**TRY IT**
Would you output the lines from the one with "The height and width of the screenshot is (197, 222)." through the last line of the material below, exactly, but without pictures?

**SOURCE DATA**
****************

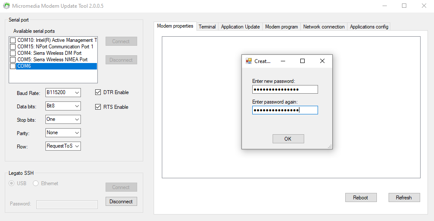Minimize the Create password dialog

[x=283, y=61]
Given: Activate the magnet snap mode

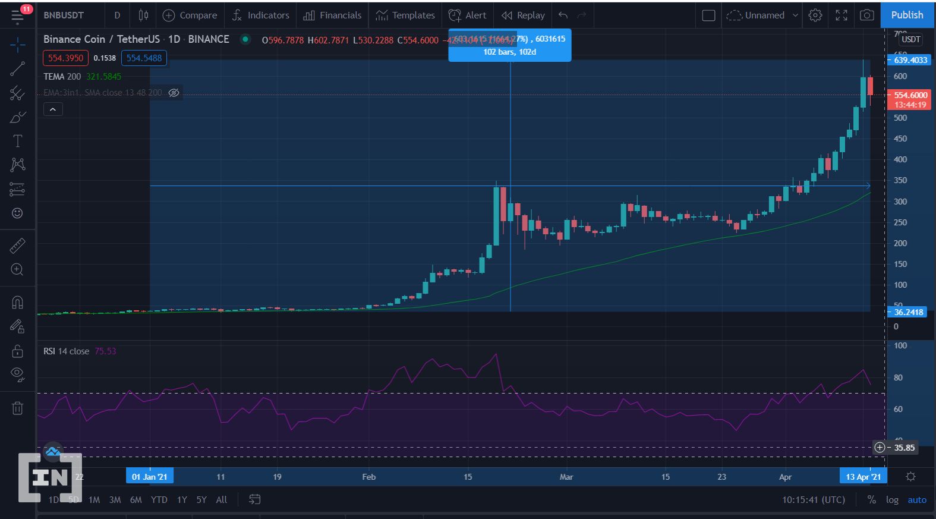Looking at the screenshot, I should 17,302.
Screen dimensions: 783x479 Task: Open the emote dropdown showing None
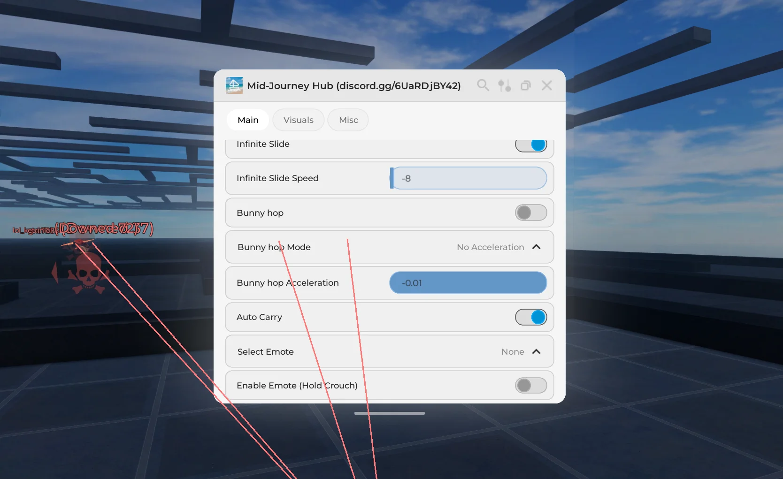(x=512, y=352)
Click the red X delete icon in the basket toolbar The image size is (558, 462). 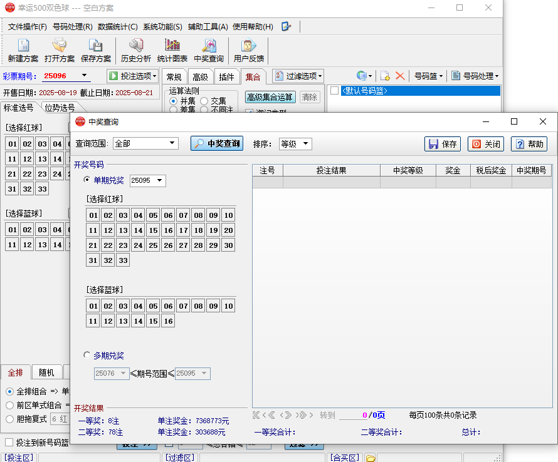[x=399, y=76]
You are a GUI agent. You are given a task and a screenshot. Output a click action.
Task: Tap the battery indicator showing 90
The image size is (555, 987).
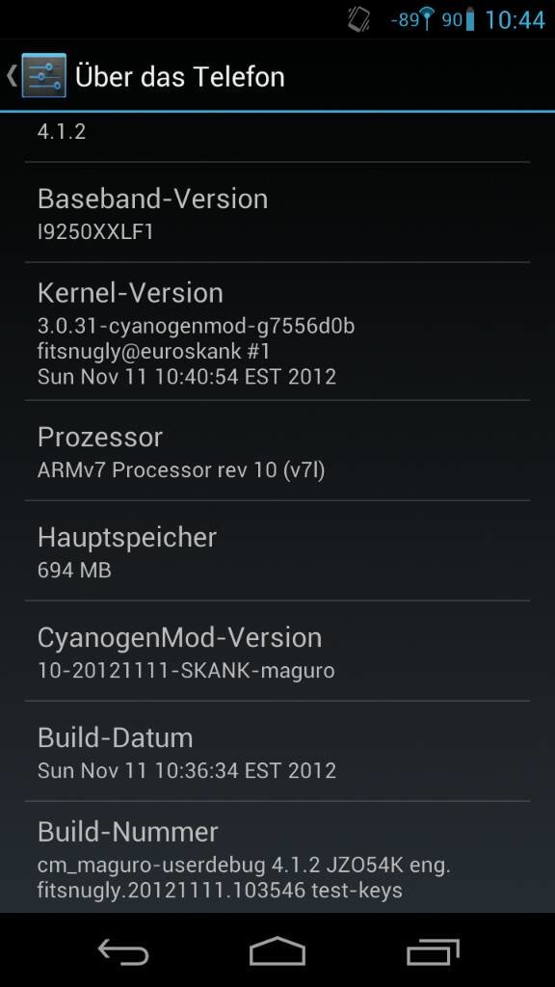pos(458,20)

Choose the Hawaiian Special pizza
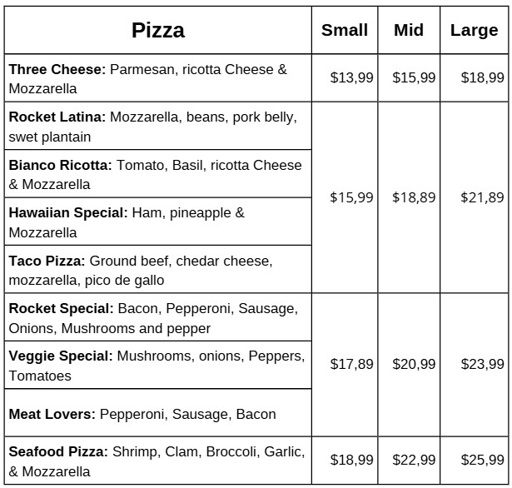[x=158, y=222]
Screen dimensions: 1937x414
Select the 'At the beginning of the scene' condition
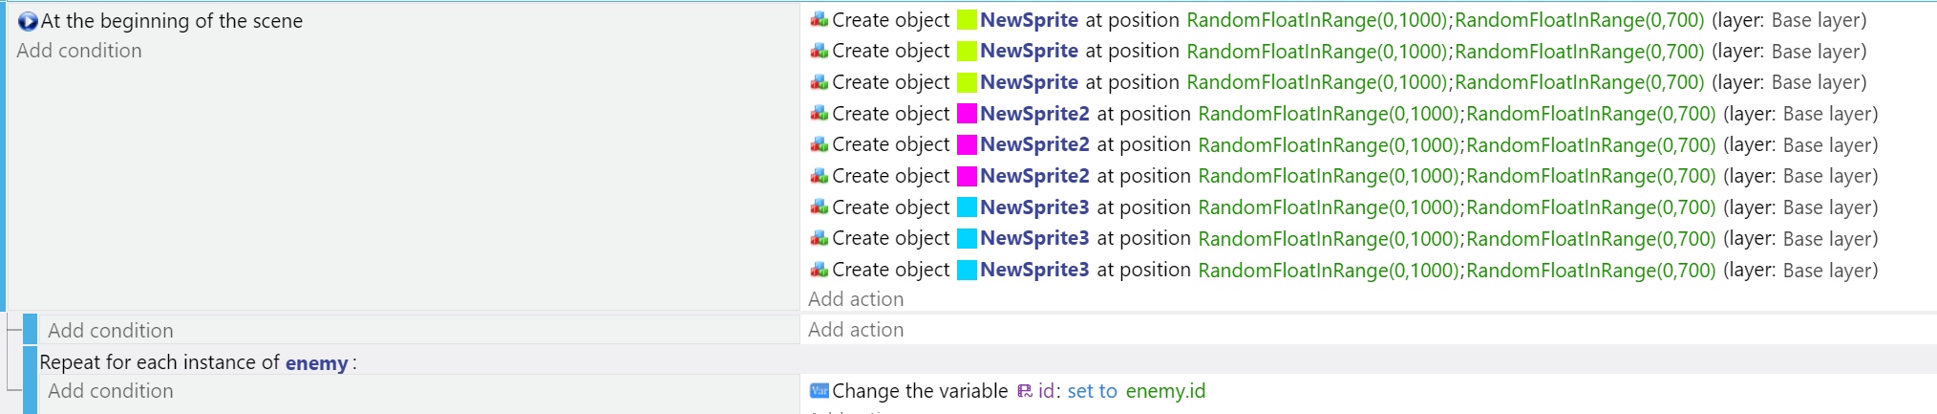172,21
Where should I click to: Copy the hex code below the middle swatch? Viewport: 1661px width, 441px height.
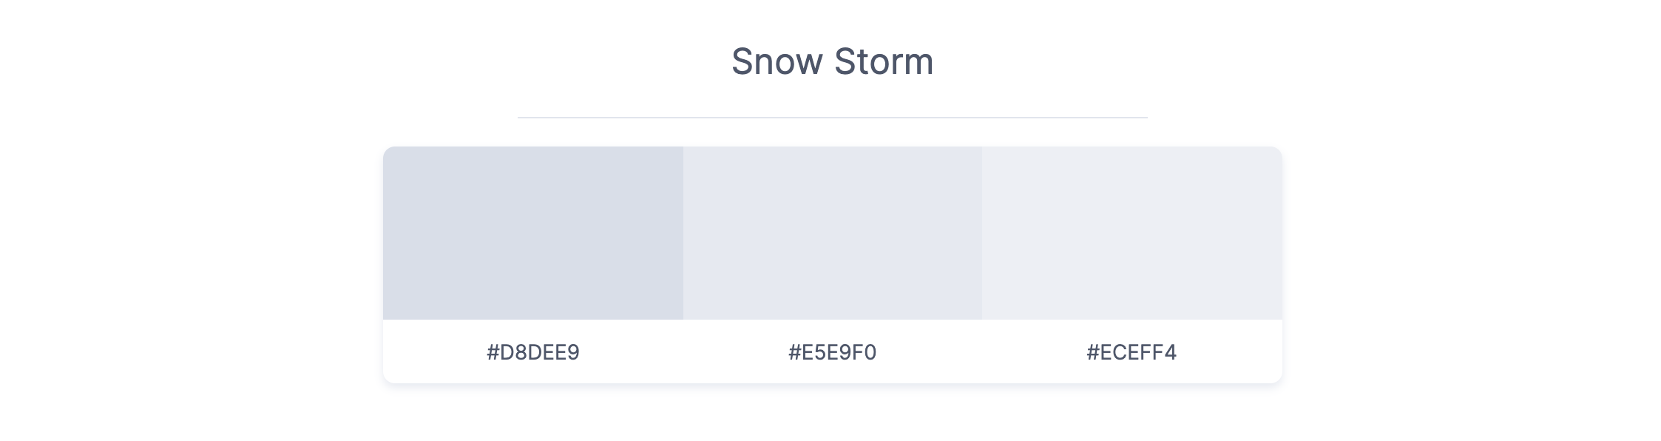pyautogui.click(x=832, y=352)
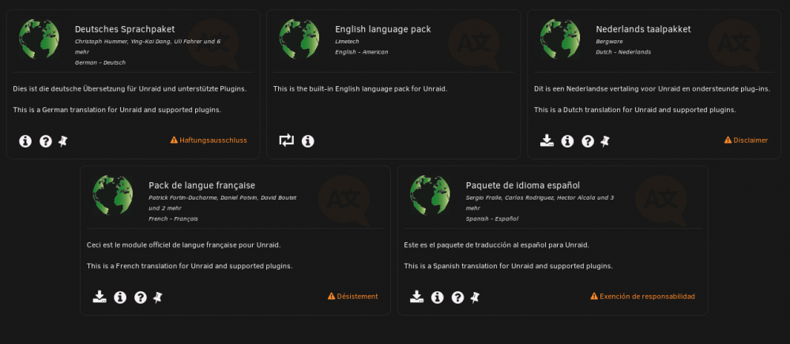Pin the Pack de langue française card
790x344 pixels.
(158, 297)
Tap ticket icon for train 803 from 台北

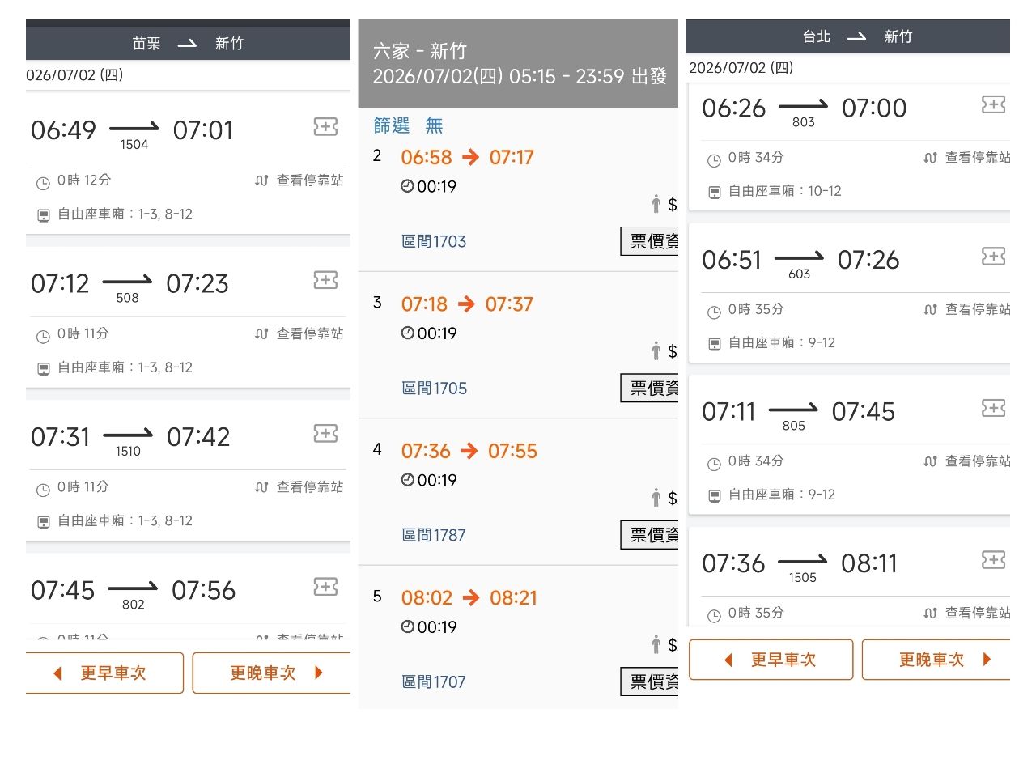coord(993,104)
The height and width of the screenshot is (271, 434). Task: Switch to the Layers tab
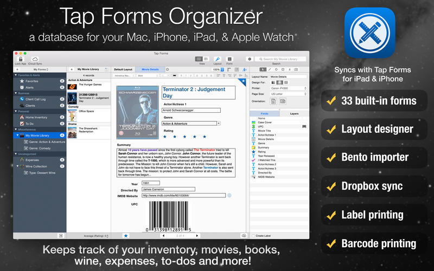point(293,114)
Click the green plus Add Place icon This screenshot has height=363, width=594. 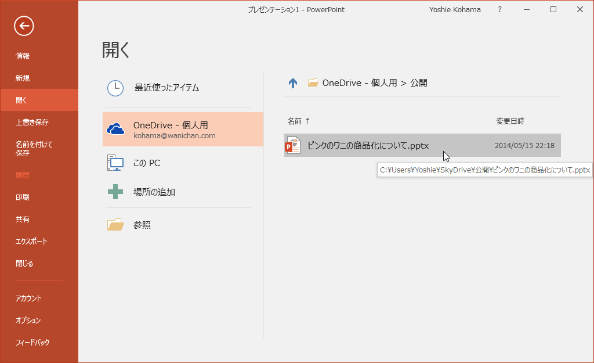(115, 192)
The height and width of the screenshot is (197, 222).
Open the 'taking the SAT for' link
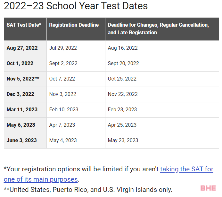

****************

**OUTPUT FOR THIS TASK**
The height and width of the screenshot is (197, 222).
Open the 'taking the SAT for' link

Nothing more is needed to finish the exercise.